▸ **Text shown**
Abstract

The article deals with the organization and functioning of the Nazi brothels in the occupied territory of the Rostov and Stalino (Donetsk) Oblasts during the Great Patriotic War. In the conditions of the “war of annihilation” and the “new order”, Soviet women found themselves in an exceptional situation of double gender discrimination: as “Untermensch” and as “trophies”. One of the forms of sexual collaboration was working in legal “brothel houses”. Formally “girls” were considered one of the most protected groups of the population in the occupation: they received significant income, rations, medical care, and a guarantee from being sent to Germany. In Soviet society, such women became outcasts. The authors analyze the opening of brothels in the Rostov region in and in the city of Stalino, their organizers, main and attendant staff, working conditions and venereal diseases of women. The study is based on the documents from two state archives: the State Archive of the Russian Federation (fund of the Extraordinary State Commission for the Establishment and Investigation of the Atrocities of the German Fascist Invaders and Their Accomplices and the Damage They Caused to Citizens, Collective Farms, Public Organizations, State Enterprises and Institutions of the USSR) and the State Archive of the Rostov Oblast (fund of the Commission for Accounting for Damage and Atrocities inflicted by the German Fascist Occupants on Institutions, Enterprises and Citizens of the City of Rostov-on-Don and the Rostov Oblast). These documents are introduced into scientific circulation for the first time. The authors relied on the approaches of gender history, military daily life and historical anthropology.

▸ **Data section**
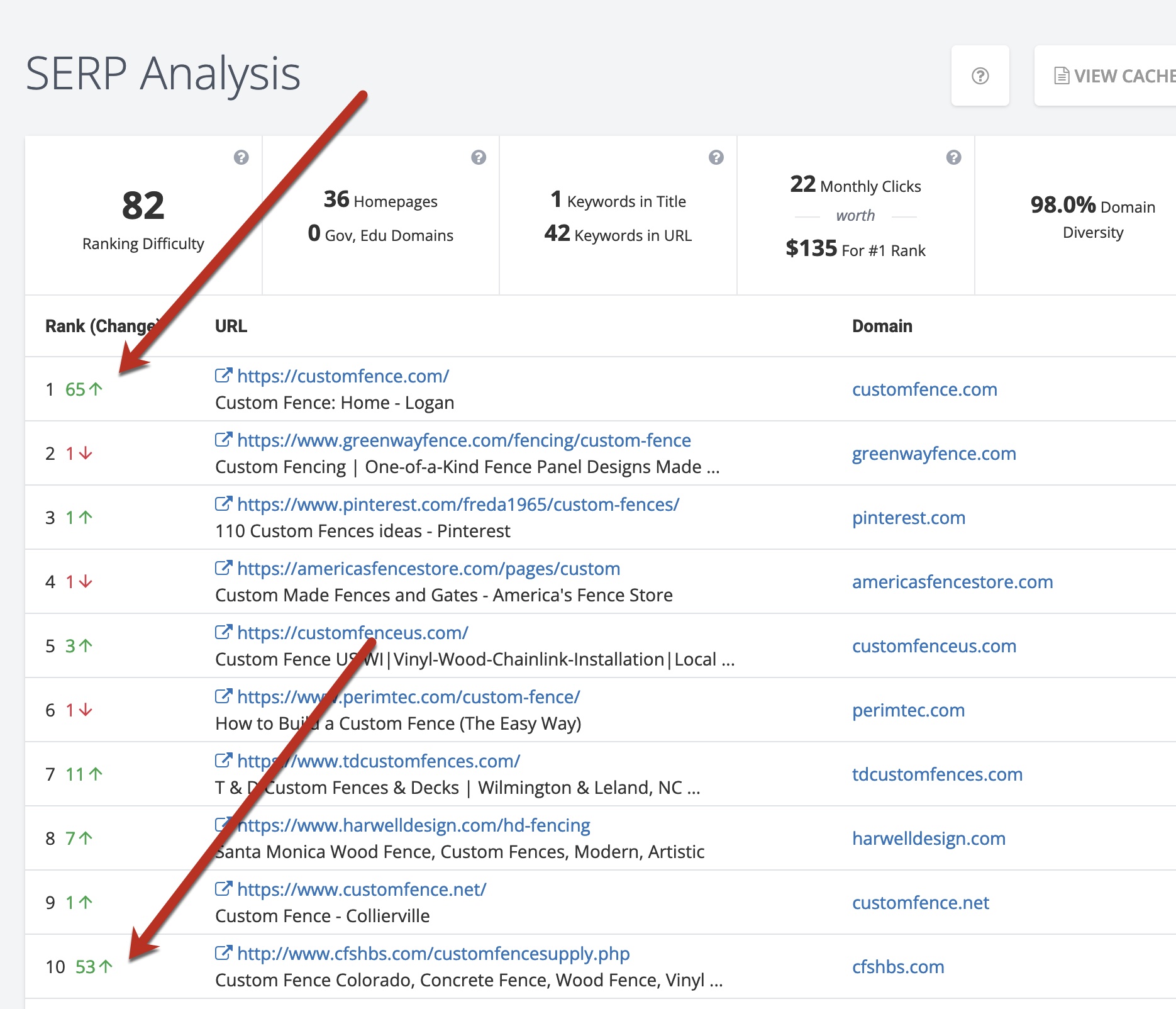The height and width of the screenshot is (1009, 1176).
Task: Visit the pinterest.com domain link
Action: [x=908, y=518]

▸ **Task to complete**
According to the abstract above, which two state archives hold the documents on which the study is based?

▸ **Exercise answer**
The State Archive of the Russian Federation and the State Archive of the Rostov Oblast.